Heliópolis está edificado sobre los restos de una ciudad fundada hace más de cuatro mil quinientos años y dedicada a Ra, el sol. Es donde aparecen los obeliscos que luego se extenderán por todo Egipto. Uno de los pocos que queda en el país está precisamente enclavado en unos jardines de este barrio. Iré a verlo.

Nos queda «la aventura» de volver al aeropuerto. Pasamos por tres controles de equipaje en los que nos hacen quitarnos los zapatos y ¡cinco! revisiones del pasaporte. Al llegar a facturar queda poco tiempo y nos recogen la maleta sin pesarla, dejándola en un montón de ellas sin orden ni concierto. Me despido internamente de mis cosas, casi todas ropa usada. Pero los caminos de Dios son inescrutables, y mi maleta aparece en la cinta de Barajas, junto con las otras cientos con las que viajan nuestro compañeros egipcios cuando se trasladan a España.

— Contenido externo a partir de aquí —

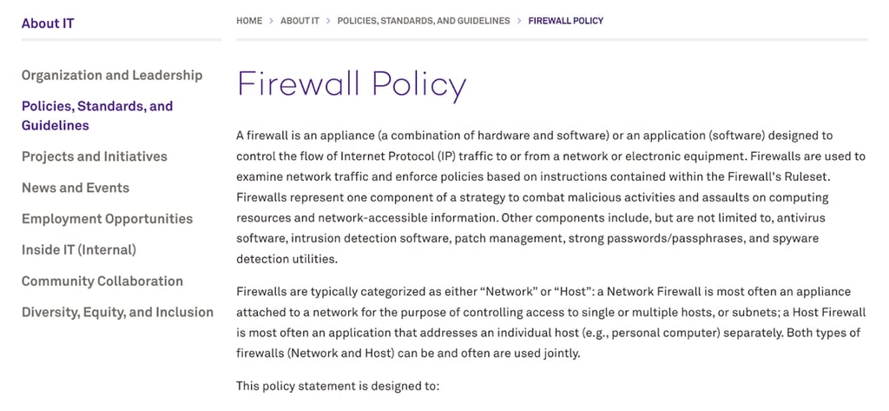View Employment Opportunities
The width and height of the screenshot is (889, 411).
pyautogui.click(x=108, y=219)
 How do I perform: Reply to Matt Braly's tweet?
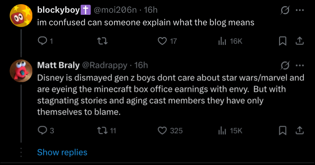coord(41,131)
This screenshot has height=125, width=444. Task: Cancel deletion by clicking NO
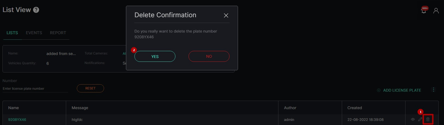pyautogui.click(x=209, y=56)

Egipto ha retrocedido, o al menos así lo veo yo, en estos diez años. Es lo lógico, tras sufrir una revolución que acabó con la economía siempre renqueante del país, pero también con las ilusiones de muchos de sus jóvenes, que se reúnen ahora con Al-Sisi para hablar de infraestructuras y no de proyectos de vida en libertad, enterrados estos bajo el pomposo título de «la primavera árabe».

* Fernando Hernández Guarch es doctor en Matemáticas. Exprofesor de la Escuela de Magisterio, del Colegio Universitario de Medicina y de las Facultades de Informática y Ciencias del Mar de Las Palmas.